*Problem to work on*
Output the full listing word for word.

———

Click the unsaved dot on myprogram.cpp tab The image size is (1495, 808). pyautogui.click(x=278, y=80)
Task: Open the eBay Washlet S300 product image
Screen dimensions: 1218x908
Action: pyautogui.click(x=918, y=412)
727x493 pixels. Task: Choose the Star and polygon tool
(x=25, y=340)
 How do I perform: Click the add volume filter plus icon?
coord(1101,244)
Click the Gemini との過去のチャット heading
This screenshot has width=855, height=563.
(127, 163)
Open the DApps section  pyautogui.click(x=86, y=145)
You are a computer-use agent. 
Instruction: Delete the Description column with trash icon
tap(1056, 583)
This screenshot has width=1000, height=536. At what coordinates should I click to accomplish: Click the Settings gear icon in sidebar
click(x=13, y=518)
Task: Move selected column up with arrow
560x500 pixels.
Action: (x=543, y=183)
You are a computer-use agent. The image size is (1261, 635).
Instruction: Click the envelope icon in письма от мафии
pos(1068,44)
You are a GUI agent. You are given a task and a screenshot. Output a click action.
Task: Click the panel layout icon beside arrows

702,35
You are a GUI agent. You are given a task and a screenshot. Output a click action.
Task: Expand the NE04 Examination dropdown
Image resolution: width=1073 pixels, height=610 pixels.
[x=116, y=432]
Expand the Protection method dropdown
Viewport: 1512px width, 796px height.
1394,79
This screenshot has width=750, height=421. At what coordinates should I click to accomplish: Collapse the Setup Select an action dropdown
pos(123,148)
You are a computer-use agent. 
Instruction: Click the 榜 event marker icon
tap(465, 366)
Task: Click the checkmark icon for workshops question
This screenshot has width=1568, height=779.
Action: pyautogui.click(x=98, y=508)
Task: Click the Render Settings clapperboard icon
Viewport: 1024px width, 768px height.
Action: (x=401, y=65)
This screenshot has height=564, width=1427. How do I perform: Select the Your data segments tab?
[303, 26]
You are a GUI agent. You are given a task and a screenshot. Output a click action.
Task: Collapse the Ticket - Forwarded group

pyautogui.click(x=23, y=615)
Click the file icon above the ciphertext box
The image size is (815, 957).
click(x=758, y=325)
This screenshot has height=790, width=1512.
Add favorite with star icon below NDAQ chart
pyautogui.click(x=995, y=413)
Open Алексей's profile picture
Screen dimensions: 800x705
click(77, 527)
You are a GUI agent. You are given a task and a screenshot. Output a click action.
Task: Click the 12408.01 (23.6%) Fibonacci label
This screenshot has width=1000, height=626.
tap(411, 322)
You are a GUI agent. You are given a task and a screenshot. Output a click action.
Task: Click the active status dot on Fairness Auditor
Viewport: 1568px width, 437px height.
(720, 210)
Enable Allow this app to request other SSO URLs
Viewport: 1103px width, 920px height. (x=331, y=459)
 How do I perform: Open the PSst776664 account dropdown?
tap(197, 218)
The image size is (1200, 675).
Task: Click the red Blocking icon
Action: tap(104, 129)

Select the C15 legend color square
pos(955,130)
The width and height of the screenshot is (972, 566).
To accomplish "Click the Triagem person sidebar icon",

———

*Written answer*
Click the unsaved dot on myprogram.cpp tab The image size is (1495, 808). pyautogui.click(x=278, y=80)
Task: Open the eBay Washlet S300 product image
Screen dimensions: 1218x908
Action: pyautogui.click(x=918, y=412)
727x493 pixels. Task: Choose the Star and polygon tool
(x=25, y=340)
 How do I perform: Click the add volume filter plus icon?
coord(1101,244)
Click the Gemini との過去のチャット heading
This screenshot has width=855, height=563.
(127, 163)
Open the DApps section  pyautogui.click(x=86, y=145)
You are a computer-use agent. 
Instruction: Delete the Description column with trash icon
tap(1056, 583)
This screenshot has width=1000, height=536. At what coordinates should I click to accomplish: Click the Settings gear icon in sidebar
click(x=13, y=518)
Task: Move selected column up with arrow
560x500 pixels.
Action: (x=543, y=183)
You are a computer-use agent. The image size is (1261, 635).
Instruction: Click the envelope icon in письма от мафии
pos(1068,44)
You are a GUI agent. You are given a task and a screenshot. Output a click action.
Task: Click the panel layout icon beside arrows

702,35
You are a GUI agent. You are given a task and a screenshot. Output a click action.
Task: Expand the NE04 Examination dropdown
Image resolution: width=1073 pixels, height=610 pixels.
[x=116, y=432]
Expand the Protection method dropdown
Viewport: 1512px width, 796px height.
1394,79
This screenshot has width=750, height=421. At what coordinates should I click to accomplish: Collapse the Setup Select an action dropdown
pos(123,148)
You are a computer-use agent. 
Instruction: Click the 榜 event marker icon
tap(465, 366)
Task: Click the checkmark icon for workshops question
This screenshot has width=1568, height=779.
Action: pyautogui.click(x=98, y=508)
Task: Click the Render Settings clapperboard icon
Viewport: 1024px width, 768px height.
Action: (x=401, y=65)
This screenshot has height=564, width=1427. How do I perform: Select the Your data segments tab?
[303, 26]
You are a GUI agent. You are given a task and a screenshot. Output a click action.
Task: Collapse the Ticket - Forwarded group

pyautogui.click(x=23, y=615)
Click the file icon above the ciphertext box
The image size is (815, 957).
click(x=758, y=325)
This screenshot has height=790, width=1512.
Add favorite with star icon below NDAQ chart
pyautogui.click(x=995, y=413)
Open Алексей's profile picture
Screen dimensions: 800x705
click(77, 527)
You are a GUI agent. You are given a task and a screenshot. Output a click action.
Task: Click the 12408.01 (23.6%) Fibonacci label
This screenshot has width=1000, height=626.
tap(411, 322)
You are a GUI agent. You are given a task and a screenshot. Output a click action.
Task: Click the active status dot on Fairness Auditor
Viewport: 1568px width, 437px height.
(720, 210)
Enable Allow this app to request other SSO URLs
Viewport: 1103px width, 920px height. (x=331, y=459)
 How do I perform: Open the PSst776664 account dropdown?
tap(197, 218)
The image size is (1200, 675).
Task: Click the red Blocking icon
Action: tap(104, 129)

Select the C15 legend color square
pos(955,130)
The width and height of the screenshot is (972, 566).
To accomplish "Click the Triagem person sidebar icon",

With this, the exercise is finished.